> **EXERCISE REQUIREMENTS**
Print each record exactly, with no word added or removed.

> **EXCERPTED RECORDS**

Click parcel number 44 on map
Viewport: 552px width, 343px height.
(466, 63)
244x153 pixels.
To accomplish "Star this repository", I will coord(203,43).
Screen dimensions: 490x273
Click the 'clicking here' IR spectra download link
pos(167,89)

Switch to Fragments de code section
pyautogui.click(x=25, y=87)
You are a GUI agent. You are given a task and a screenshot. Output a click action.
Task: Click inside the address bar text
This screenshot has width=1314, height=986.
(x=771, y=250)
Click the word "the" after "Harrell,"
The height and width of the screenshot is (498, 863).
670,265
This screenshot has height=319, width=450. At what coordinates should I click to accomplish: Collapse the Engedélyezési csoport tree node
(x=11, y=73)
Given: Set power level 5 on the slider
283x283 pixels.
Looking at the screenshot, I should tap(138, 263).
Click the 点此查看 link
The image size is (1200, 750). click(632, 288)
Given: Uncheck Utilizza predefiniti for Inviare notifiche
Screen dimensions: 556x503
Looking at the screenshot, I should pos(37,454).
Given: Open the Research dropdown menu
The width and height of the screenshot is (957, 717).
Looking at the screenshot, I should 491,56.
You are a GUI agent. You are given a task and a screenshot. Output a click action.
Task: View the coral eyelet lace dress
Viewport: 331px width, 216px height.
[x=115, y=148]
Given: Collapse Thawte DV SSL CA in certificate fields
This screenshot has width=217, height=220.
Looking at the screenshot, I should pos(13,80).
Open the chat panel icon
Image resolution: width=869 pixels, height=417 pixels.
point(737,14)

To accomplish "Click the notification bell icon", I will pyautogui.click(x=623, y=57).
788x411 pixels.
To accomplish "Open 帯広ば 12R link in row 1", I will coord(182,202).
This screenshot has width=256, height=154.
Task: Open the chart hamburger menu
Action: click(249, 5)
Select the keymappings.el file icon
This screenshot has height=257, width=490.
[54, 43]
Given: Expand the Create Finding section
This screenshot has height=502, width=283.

> **RESPONSE FOR THIS EXERCISE**
Click parcel number 44 on map
Viewport: 552px width, 343px height.
(466, 63)
244x153 pixels.
To accomplish "Star this repository", I will coord(203,43).
Screen dimensions: 490x273
Click the 'clicking here' IR spectra download link
pos(167,89)

Switch to Fragments de code section
pyautogui.click(x=25, y=87)
You are a GUI agent. You are given a task and a screenshot. Output a click action.
Task: Click inside the address bar text
This screenshot has width=1314, height=986.
(x=771, y=250)
Click the word "the" after "Harrell,"
The height and width of the screenshot is (498, 863).
670,265
This screenshot has height=319, width=450. At what coordinates should I click to accomplish: Collapse the Engedélyezési csoport tree node
(x=11, y=73)
Given: Set power level 5 on the slider
283x283 pixels.
Looking at the screenshot, I should tap(138, 263).
Click the 点此查看 link
The image size is (1200, 750). click(632, 288)
Given: Uncheck Utilizza predefiniti for Inviare notifiche
Screen dimensions: 556x503
Looking at the screenshot, I should pos(37,454).
Given: Open the Research dropdown menu
The width and height of the screenshot is (957, 717).
Looking at the screenshot, I should 491,56.
You are a GUI agent. You are given a task and a screenshot. Output a click action.
Task: View the coral eyelet lace dress
Viewport: 331px width, 216px height.
[x=115, y=148]
Given: Collapse Thawte DV SSL CA in certificate fields
This screenshot has width=217, height=220.
Looking at the screenshot, I should pos(13,80).
Open the chat panel icon
Image resolution: width=869 pixels, height=417 pixels.
point(737,14)

To accomplish "Click the notification bell icon", I will pyautogui.click(x=623, y=57).
788x411 pixels.
To accomplish "Open 帯広ば 12R link in row 1", I will coord(182,202).
This screenshot has width=256, height=154.
Task: Open the chart hamburger menu
Action: click(249, 5)
Select the keymappings.el file icon
This screenshot has height=257, width=490.
[54, 43]
Given: Expand the Create Finding section
This screenshot has height=502, width=283.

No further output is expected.